The strategy journey

To have both value and profit play well together, a business needs a strong, clear, documented strategy. This links value and profit. Strategy is defined by knowing the legacy you want to leave and understanding exactly where you are now. With those two points set, you can define a direction, or journey, to take you from now into that specific future.

If we are disciplined and plan backwards from the vision of where we want to be, to today, taking a five-year slice, we see that strategy is, at its core, the allocation of scarce resources. The critical task for any family business is to slow down the strategic decision-making and not vary from it so those resources can be sustainably managed…delivering value sustainably created.

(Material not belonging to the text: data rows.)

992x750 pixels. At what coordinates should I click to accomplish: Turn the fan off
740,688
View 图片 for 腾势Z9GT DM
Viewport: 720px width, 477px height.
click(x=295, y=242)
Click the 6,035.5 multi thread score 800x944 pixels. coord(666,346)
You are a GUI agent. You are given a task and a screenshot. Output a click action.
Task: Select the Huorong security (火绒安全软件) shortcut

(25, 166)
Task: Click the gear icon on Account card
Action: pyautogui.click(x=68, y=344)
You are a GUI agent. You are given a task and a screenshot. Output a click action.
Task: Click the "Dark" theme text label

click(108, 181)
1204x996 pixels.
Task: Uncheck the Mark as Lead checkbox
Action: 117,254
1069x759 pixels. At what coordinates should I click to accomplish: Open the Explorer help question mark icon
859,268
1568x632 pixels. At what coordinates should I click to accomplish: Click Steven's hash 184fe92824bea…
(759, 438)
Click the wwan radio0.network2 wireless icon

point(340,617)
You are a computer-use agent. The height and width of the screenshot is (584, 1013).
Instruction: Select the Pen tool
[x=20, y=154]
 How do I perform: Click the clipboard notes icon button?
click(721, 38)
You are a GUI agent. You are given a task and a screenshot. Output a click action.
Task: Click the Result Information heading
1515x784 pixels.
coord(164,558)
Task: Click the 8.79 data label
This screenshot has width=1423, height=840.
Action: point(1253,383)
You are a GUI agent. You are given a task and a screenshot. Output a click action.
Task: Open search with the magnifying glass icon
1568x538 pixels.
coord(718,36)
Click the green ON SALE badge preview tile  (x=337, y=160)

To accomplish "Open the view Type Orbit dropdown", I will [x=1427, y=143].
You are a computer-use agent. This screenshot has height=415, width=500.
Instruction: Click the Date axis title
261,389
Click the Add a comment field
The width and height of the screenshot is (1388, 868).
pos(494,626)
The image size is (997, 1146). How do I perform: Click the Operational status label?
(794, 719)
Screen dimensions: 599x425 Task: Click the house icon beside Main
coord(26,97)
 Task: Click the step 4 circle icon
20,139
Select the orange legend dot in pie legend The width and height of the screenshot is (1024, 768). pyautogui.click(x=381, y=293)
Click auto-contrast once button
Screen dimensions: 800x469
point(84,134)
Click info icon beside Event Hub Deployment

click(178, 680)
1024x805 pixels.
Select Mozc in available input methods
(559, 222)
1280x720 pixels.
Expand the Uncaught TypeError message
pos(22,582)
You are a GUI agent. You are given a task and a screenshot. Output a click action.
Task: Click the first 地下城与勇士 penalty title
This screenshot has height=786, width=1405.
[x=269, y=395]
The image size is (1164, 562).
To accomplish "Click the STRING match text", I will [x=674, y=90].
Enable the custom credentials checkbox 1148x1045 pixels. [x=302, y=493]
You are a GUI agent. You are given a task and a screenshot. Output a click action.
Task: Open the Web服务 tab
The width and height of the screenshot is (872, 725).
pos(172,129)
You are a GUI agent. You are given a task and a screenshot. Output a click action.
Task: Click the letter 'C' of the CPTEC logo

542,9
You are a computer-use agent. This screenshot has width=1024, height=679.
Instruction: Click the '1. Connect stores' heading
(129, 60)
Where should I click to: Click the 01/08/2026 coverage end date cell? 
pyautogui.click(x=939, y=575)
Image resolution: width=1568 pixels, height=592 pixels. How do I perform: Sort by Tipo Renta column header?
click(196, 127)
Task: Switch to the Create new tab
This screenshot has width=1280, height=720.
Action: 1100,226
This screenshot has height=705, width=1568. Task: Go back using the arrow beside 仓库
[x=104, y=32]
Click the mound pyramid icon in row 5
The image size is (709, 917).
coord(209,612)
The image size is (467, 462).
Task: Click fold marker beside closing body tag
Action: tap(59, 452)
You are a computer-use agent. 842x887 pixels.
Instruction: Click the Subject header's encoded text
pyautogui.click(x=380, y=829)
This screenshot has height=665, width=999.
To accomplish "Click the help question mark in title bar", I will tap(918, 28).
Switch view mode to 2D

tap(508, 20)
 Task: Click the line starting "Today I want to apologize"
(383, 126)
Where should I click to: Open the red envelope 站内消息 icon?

Keeping the business moving

With strategy taking this deliberate five-year lens, businesses can, and must still, move quickly to keep that value/profit nexus working effectively. This occurs through operational planning. This should follow a number of timelines, all working backwards – one year, 90 days, 30 days, seven days and today. Understanding each of these timelines allows us to speed up the rate of operational decision-making, and ensure execution occurs as required. This, in particular, underpins the delivery of profit.

So which wins between value and profit?

Without a commitment to a family legacy applied through strategy, a family business cannot thrive across generations. Without robust operational decision-making and execution, the family will never get the opportunity to reap the rewards of profit.

In short, both win. Put value first, and hold profit to account.